■ **What the task requires**
If a line in the data has the string "Select", please show it.

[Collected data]

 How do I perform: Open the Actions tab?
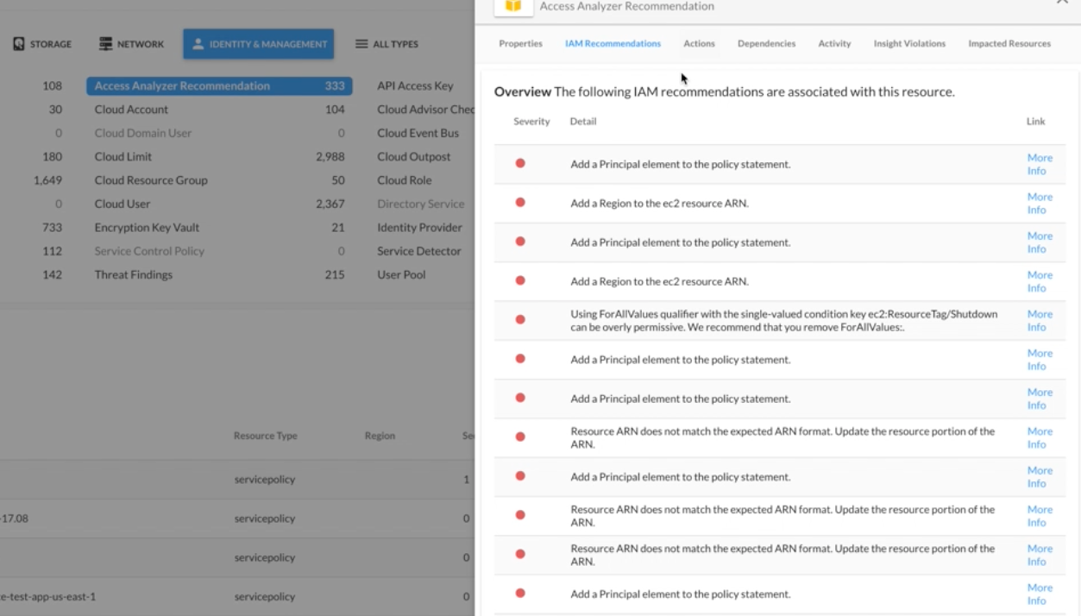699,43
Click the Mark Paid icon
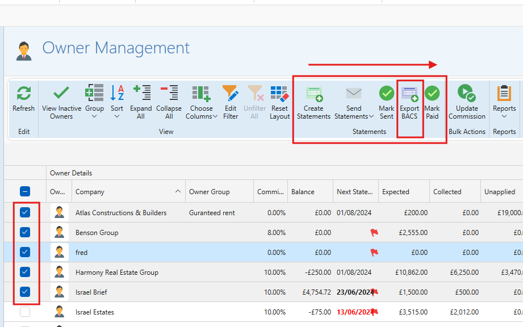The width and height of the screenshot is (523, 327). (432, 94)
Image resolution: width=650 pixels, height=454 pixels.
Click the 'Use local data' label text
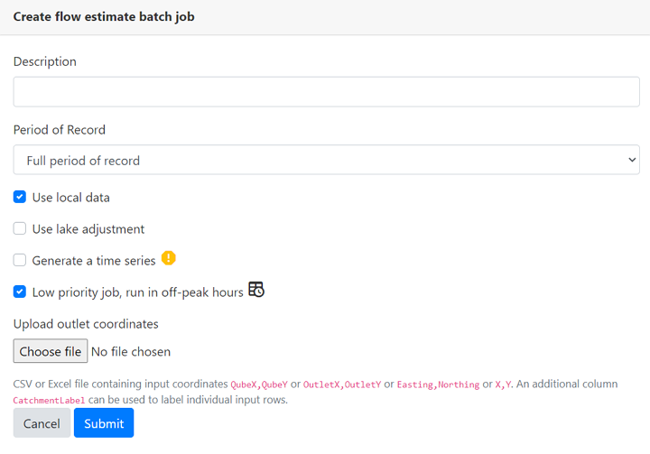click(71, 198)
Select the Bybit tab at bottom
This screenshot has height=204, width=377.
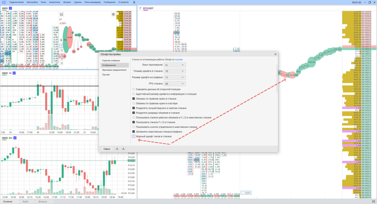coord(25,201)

...

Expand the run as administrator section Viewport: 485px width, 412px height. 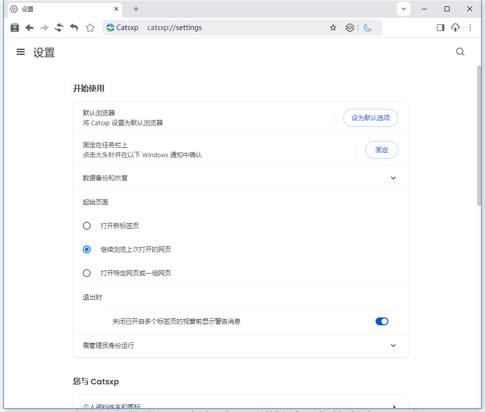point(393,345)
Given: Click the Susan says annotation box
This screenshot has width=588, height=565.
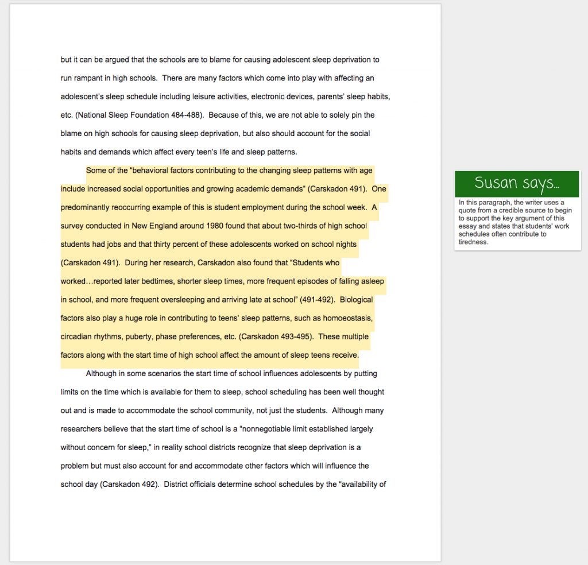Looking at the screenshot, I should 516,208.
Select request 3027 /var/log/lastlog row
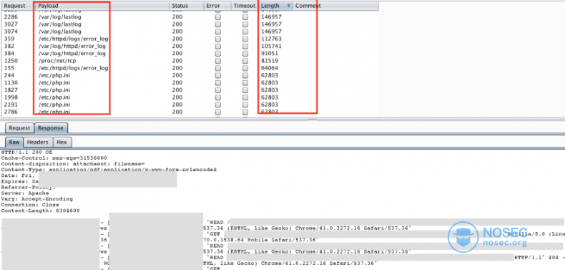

■ **Exercise solution**
Select the Bybit tab at bottom
Select request 3027 /var/log/lastlog row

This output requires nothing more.